#### DATASET EXTRACT
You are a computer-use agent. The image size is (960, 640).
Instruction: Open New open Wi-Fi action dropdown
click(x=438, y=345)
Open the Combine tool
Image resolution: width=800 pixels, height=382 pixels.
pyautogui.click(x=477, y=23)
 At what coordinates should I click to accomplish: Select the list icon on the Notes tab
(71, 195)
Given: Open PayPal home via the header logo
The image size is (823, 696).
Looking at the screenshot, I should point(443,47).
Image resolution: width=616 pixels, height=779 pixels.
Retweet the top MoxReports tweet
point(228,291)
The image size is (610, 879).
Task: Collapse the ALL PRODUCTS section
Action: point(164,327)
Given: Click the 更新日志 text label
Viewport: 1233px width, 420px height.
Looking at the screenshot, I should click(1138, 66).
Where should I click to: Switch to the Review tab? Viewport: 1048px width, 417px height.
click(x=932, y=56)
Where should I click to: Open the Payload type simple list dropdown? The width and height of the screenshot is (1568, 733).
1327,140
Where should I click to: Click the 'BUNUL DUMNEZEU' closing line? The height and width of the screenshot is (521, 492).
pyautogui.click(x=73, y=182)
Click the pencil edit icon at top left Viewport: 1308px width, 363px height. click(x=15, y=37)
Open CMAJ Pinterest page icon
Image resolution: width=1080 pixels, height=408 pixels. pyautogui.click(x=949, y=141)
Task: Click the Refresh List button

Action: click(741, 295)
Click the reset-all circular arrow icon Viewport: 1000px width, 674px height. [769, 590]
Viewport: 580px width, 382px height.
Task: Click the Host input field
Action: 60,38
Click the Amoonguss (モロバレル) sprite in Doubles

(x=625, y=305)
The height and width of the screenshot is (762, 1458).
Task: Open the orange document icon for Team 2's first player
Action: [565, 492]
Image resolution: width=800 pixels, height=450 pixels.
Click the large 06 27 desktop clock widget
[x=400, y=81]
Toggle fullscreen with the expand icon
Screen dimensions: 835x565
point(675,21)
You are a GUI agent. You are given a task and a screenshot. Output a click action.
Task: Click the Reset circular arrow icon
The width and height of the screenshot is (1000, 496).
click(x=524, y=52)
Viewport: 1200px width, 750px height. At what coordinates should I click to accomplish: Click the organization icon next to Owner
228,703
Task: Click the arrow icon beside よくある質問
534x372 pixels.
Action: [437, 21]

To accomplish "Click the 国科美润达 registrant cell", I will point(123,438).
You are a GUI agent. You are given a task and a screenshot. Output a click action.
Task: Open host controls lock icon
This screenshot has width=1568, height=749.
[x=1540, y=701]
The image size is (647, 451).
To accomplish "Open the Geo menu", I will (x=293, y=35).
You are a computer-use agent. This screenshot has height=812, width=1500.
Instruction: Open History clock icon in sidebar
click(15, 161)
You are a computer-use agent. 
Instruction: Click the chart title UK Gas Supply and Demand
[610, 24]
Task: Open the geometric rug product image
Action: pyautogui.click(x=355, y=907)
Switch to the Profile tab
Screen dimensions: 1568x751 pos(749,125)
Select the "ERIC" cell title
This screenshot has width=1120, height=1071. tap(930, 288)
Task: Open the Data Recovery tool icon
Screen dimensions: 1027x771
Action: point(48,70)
########
Please restate the preceding entries word for word.

You are a computer-use agent. The image size is (960, 640).
Instruction: Open New open Wi-Fi action dropdown
click(x=438, y=345)
Open the Combine tool
Image resolution: width=800 pixels, height=382 pixels.
pyautogui.click(x=477, y=23)
 At what coordinates should I click to accomplish: Select the list icon on the Notes tab
(71, 195)
Given: Open PayPal home via the header logo
The image size is (823, 696).
Looking at the screenshot, I should point(443,47).
Image resolution: width=616 pixels, height=779 pixels.
Retweet the top MoxReports tweet
point(228,291)
The image size is (610, 879).
Task: Collapse the ALL PRODUCTS section
Action: point(164,327)
Given: Click the 更新日志 text label
Viewport: 1233px width, 420px height.
Looking at the screenshot, I should click(1138, 66).
Where should I click to: Switch to the Review tab? Viewport: 1048px width, 417px height.
click(x=932, y=56)
Where should I click to: Open the Payload type simple list dropdown? The width and height of the screenshot is (1568, 733).
1327,140
Where should I click to: Click the 'BUNUL DUMNEZEU' closing line? The height and width of the screenshot is (521, 492).
pyautogui.click(x=73, y=182)
Click the pencil edit icon at top left Viewport: 1308px width, 363px height. click(x=15, y=37)
Open CMAJ Pinterest page icon
Image resolution: width=1080 pixels, height=408 pixels. pyautogui.click(x=949, y=141)
Task: Click the Refresh List button

Action: click(741, 295)
Click the reset-all circular arrow icon Viewport: 1000px width, 674px height. [769, 590]
Viewport: 580px width, 382px height.
Task: Click the Host input field
Action: 60,38
Click the Amoonguss (モロバレル) sprite in Doubles

(x=625, y=305)
The height and width of the screenshot is (762, 1458).
Task: Open the orange document icon for Team 2's first player
Action: [565, 492]
Image resolution: width=800 pixels, height=450 pixels.
Click the large 06 27 desktop clock widget
[x=400, y=81]
Toggle fullscreen with the expand icon
Screen dimensions: 835x565
point(675,21)
You are a GUI agent. You are given a task and a screenshot. Output a click action.
Task: Click the Reset circular arrow icon
The width and height of the screenshot is (1000, 496).
click(x=524, y=52)
Viewport: 1200px width, 750px height. At what coordinates should I click to accomplish: Click the organization icon next to Owner
228,703
Task: Click the arrow icon beside よくある質問
534x372 pixels.
Action: [437, 21]

To accomplish "Click the 国科美润达 registrant cell", I will point(123,438).
You are a GUI agent. You are given a task and a screenshot. Output a click action.
Task: Open host controls lock icon
This screenshot has width=1568, height=749.
[x=1540, y=701]
The image size is (647, 451).
To accomplish "Open the Geo menu", I will (x=293, y=35).
You are a computer-use agent. This screenshot has height=812, width=1500.
Instruction: Open History clock icon in sidebar
click(15, 161)
You are a computer-use agent. 
Instruction: Click the chart title UK Gas Supply and Demand
[610, 24]
Task: Open the geometric rug product image
Action: pyautogui.click(x=355, y=907)
Switch to the Profile tab
Screen dimensions: 1568x751 pos(749,125)
Select the "ERIC" cell title
This screenshot has width=1120, height=1071. tap(930, 288)
Task: Open the Data Recovery tool icon
Screen dimensions: 1027x771
Action: point(48,70)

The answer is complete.